Crossing the Road:
Lessons learned from a Vietnamese family

BY Carolyn Smith

I went to Vietnam looking for a semes ter of new experiences—and I certainly found them. I encountered poverty that wrung my heart, I continually saw my life flashing before my eyes as I traveled, and I experienced homesickness on a previously unfathomable level. I acquired a number of unidentifiable red bumps on my skin, I peed in places that most Americans wouldn’t classify as bathrooms, and I learned that the sensible way of crossing the street was to walk directly into a line of streaming traffic and not stop. Overwhelmed and frightened though I often was, I was determined to make something of my three months in this country.

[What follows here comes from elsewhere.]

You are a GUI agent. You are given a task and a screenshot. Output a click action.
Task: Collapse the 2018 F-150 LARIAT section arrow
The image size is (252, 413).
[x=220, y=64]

In this adventurous spirit, I had set out one October day to explore the city of Hanoi , which had been my home for a month. Rising with the sun and smog one Saturday morning, I boarded Bus 24. Lurching through the city, packed among sweaty Vietnamese bodies, I was eager to get off the bus when we reached the stop for the Vietnam Museum of Ethnography.

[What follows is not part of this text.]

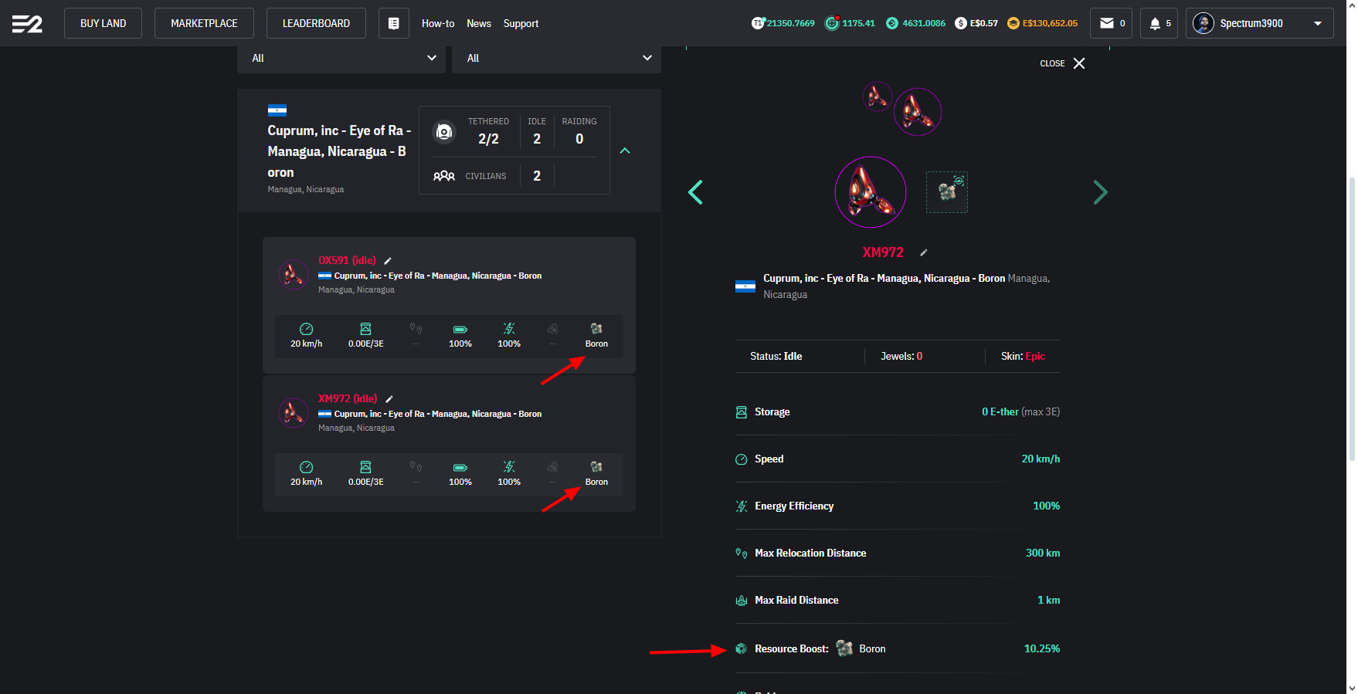Click the pencil edit icon beside OX591
The height and width of the screenshot is (694, 1358).
pos(388,261)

Bursting out of the bus doors, I looked around to find a hot smelly street that looked exactly like every other street in Hanoi . There were no museum-esque buildings in sight, no English-speaking street vendors, no nice cafés to which I could retreat and escape the staring eyes and pointing fingers. Not knowing what to do, I just stood on the street corner, turning my map around and around in an attempt to project a sense of knowledge and control I didn’t feel. I couldn’t help but think about the paved sidewalks, organized roadways, smooth car rides, and familiar destinations that would have characterized my travels back at home. Here, I was utterly alone.

And then along came Hien, a girl who single-handedly restored my faith in the generous hearts of the Vietnamese people.

“Are you lost?” she asked as she pulled over on her rickety bicycle.

Not only did Hien understand and know where the museum was, but she offered to pedal me there herself if I’d climb on the back of her bicycle.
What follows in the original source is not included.